By Ava Kikut
Scheie Vision Summer 2017
Dr. Raymond Douglas is a Penn Quaker through and through. He studied biomedical engineering as an undergraduate at Penn, earned a PhD in immunology in Peter Nowel’s cancer research lab, attended the Perelman School of Medicine, and completed his ophthalmology residency at the Scheie Eye Institute.
Dr. Douglas was drawn to ophthalmology because it allowed him to combine laboratory research and surgery. He has found interacting with patients to be the most rewarding part of his career in oculoplastics. “When someone is in an auto accident and they’ve been deformed and in pain, and you’re able to do something to return them to the way they were, they are really grateful. It’s rewarding to see this transition occur,” Dr. Douglas said.
Dr. Douglas completed a fellowship in Orbital Facial Plastic and Reconstructive Surgery at UCLA’s Jules Stein Eye Institute. He joined the Jules Stein faculty for five years before becoming an adjunct professor at the University of Michigan’s Kellogg Eye Center. After six years in Ann Arbor, Dr. Douglas recently returned to Los Angeles for a position at Cedars-Sinai Hospital.
At Cedar-Sinai’s Stem Cell Institute, Dr. Douglas is continuing his research on stem cell regeneration for patients with facial paralysis. Many patients with facial paralysis are in constant discomfort because they are unable to blink, which causes their corneas to dry out. Dr. Douglas is working to use stem cell technology to return blinking function to tissues and nerve fibers.

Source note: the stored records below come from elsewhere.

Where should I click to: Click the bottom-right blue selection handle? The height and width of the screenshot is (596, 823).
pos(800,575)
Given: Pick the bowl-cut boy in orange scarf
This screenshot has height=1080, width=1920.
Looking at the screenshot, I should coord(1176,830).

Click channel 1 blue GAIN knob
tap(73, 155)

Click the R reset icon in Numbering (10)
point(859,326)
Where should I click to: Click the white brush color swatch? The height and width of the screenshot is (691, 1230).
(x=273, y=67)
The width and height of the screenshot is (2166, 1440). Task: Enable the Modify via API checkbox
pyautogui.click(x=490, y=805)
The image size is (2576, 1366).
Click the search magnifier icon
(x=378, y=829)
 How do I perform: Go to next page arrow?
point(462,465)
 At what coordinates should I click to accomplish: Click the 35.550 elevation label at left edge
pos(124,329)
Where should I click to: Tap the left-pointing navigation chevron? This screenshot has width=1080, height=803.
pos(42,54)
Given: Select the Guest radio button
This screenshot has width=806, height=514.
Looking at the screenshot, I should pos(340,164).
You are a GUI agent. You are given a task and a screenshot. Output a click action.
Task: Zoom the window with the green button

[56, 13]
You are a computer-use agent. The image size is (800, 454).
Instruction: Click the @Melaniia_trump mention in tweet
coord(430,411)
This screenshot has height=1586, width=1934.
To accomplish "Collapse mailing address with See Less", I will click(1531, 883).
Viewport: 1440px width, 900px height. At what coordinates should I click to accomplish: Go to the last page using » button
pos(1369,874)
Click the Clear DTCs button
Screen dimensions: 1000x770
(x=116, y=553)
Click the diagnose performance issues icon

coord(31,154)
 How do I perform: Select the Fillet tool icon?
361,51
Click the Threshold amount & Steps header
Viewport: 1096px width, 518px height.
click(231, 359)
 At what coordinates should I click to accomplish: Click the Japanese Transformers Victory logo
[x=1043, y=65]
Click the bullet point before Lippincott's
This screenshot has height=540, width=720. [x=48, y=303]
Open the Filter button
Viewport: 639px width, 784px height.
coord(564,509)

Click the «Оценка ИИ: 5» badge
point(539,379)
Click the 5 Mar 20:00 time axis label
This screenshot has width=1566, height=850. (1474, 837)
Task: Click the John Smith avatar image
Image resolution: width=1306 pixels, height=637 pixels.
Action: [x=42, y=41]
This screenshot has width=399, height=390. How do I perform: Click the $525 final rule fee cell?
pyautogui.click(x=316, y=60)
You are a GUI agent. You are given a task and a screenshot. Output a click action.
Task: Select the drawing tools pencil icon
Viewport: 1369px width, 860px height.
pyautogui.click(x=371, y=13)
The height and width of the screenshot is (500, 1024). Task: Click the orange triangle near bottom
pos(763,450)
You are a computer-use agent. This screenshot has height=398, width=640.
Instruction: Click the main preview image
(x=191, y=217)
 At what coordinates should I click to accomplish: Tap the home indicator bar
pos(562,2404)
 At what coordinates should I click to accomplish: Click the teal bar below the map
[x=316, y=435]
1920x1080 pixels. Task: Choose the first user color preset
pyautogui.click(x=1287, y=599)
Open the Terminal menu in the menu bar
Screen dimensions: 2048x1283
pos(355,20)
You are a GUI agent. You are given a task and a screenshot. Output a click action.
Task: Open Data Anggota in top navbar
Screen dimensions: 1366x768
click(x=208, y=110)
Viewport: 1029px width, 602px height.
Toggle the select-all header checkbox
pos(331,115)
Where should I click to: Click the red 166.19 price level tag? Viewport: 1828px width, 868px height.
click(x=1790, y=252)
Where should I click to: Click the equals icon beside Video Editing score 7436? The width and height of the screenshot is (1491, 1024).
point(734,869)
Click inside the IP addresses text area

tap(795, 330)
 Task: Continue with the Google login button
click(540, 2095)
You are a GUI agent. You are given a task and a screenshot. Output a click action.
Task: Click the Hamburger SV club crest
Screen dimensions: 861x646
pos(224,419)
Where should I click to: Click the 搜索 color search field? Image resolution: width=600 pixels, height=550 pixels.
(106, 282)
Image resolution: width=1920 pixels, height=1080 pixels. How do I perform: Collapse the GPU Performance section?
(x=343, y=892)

In addition to facial paralysis, Dr. Douglas specializes in Grave’s disease, an autoimmune disease that attacks the thyroid and can cause eye bulging. Dr. Douglas recently participated in a clinical trial testing teprotumumab treatment in patients with active thyroid disease. “This is the first trial that’s ever used an antigen blocking technique,” he explained. This technique involves a humanized antibody (teprotumumab) that binds to the IGF-1 receptor (IGF-1R) and prevents the immune system from recognizing that receptor. The Phase II study spans 18 American and six European medical centers. Results will be published later this year.
As a leading researcher, Dr. Douglas continues to consider how his work can have broad impact on patient lives. “My PhD advisor always reminded me to look at the big picture, think about how my findings make a difference for people, and how to translate into that difference,” he said.
Dr. Douglas fondly recalls his time at Penn. “The mentorship, especially at Scheie, from many of the faculty that I trained with, set the stage of how to treat people, how to treat patients, and how to investigate diseases...That’s been incredibly important. It really shaped what I do,” he said. Dr. Douglas has remained in close touch with many of his mentors and peers from Scheie. “I regard them as family,” he added.
Outside of his clinical and research work, Dr. Douglas enjoys cycling and spending time with his two kids, Morgan and Raymond. The Scheie Eye Institute is honored to call Dr. Douglas one of our outstanding and inspirational alumni.